An Oregon couple have no choice but to surgically silence their dogs after neighbours complained about their constant loud barking. The Oregon Court of Appeals made the ruling on Tuesday 30 August, reports Oregon Live. It ruled that 'debarking' a dog by surgically removing vocal chords is an appropriate solution to the noise nuisance.
The original lawsuit was filed in 2012 by Debra and Dale Krein against their neighbours, Karen Szewc and John Updegraff, who keep the dogs as working animals on their farm. They currently own six Tibetan and Pyrenean Mastiffs.
The dogs' barking, sometimes starting as early as 5am, disrupted the Kreins' lives, scared their children and discouraged their family from visiting, they had claimed.
In 2015, the Jackson County Circuit Court ruled that Szewc and Updegraff owed the Kreins $238,000 in compensation. However, the Kreins protested that although it was fair compensation for the years of noise disturbance they endured, it wouldn't solve the problem.
The Oregon Court of Appeals then took over the case. Judge Timothy Gerkin agreed that the initial ruling would result in the Kreins filing lawsuit after lawsuit to seek compensation. He called it a "judicial merry-go-round".

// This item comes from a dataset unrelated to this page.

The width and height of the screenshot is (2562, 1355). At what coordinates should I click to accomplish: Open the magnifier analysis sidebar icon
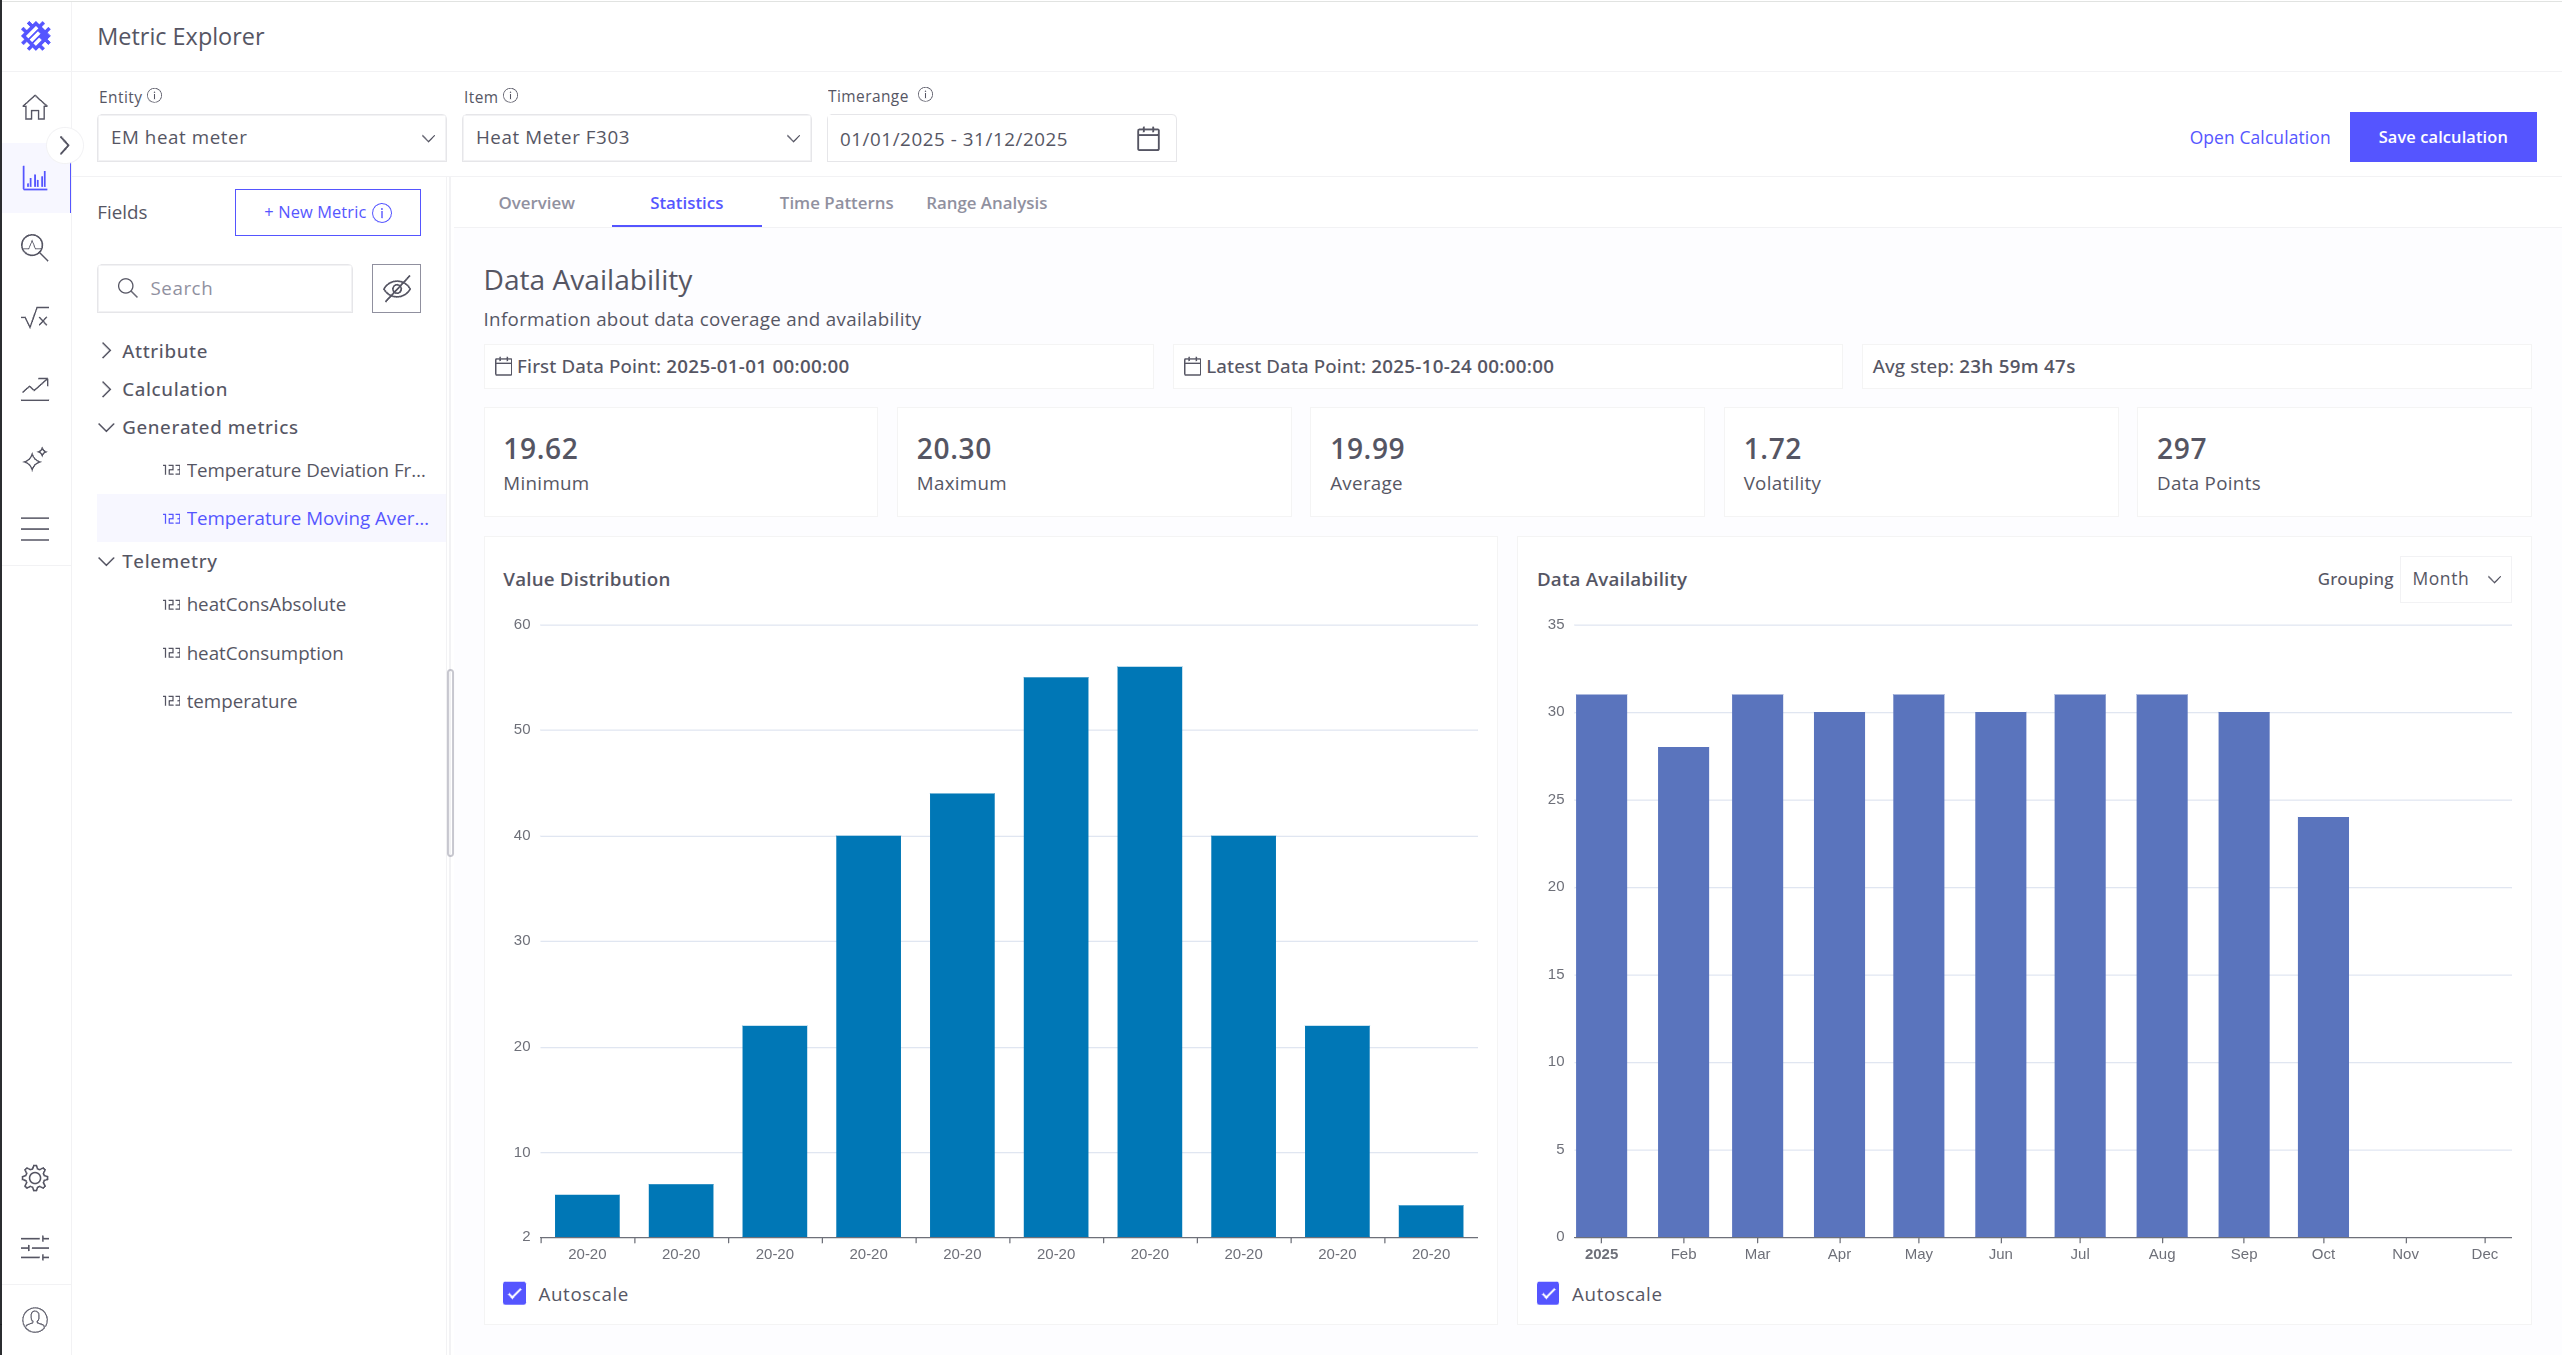click(x=35, y=248)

Contacted by Oregon Live, Szewc explained that she didn't own the dogs "to harass the neighbours. We have the dogs to protect our sheep." However, the scale of her farm activities were deemed too small to fall under farm-use laws.

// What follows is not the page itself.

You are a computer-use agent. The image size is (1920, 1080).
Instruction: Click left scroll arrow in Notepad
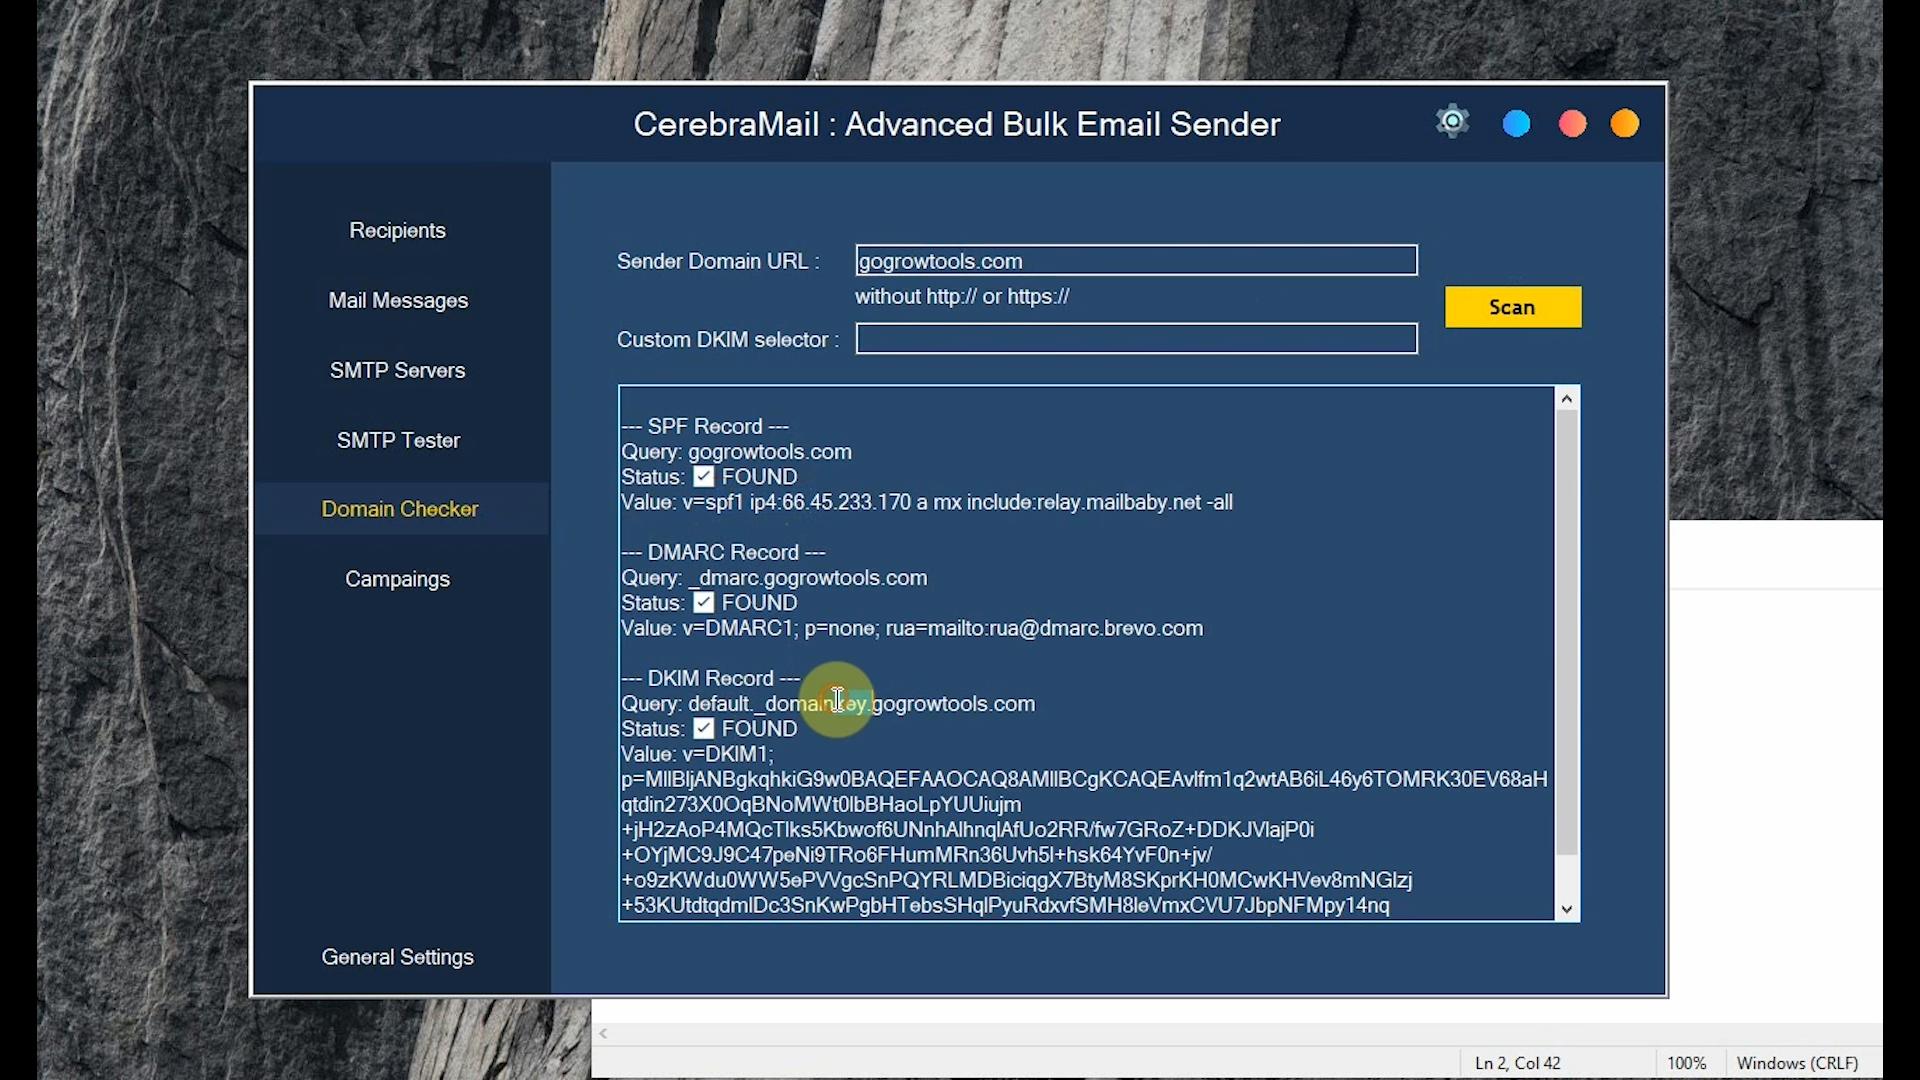click(603, 1034)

Szwech and Updegraff failed to control the barking by other means, such as erecting a barrier between the properties, using citronella sprays or shock collars. The court ruled that the only viable option was to have the dogs debarked.
Debarking involves surgically modifying a dog's vocal chords. In some cases, it can result in total removal. The US National Animal Interest Alliance describes it as a way "to lower the volume of the dog's bark and the ability of the bark to carry over a wide area."
The practice has caused an ethical dilemma for decades. Animal rights activists, such as Peta, argue that barking is "a dog's means of communicating many feelings," and that depriving them of these means for human convenience is "unjustifiably cruel". Furthermore, the surgical procedure is believed to leave animals experiencing a lot of post-surgery pain.
In 2010, a veterinarian advocated for the surgery. Talking to the New York Times, Dr Sharon L. Vanderlip explained that the dogs "recover immediately and they don't ever seem to notice any difference." She went on to say that debarking was a good alternative to more final decisions, such as euthanising the dogs.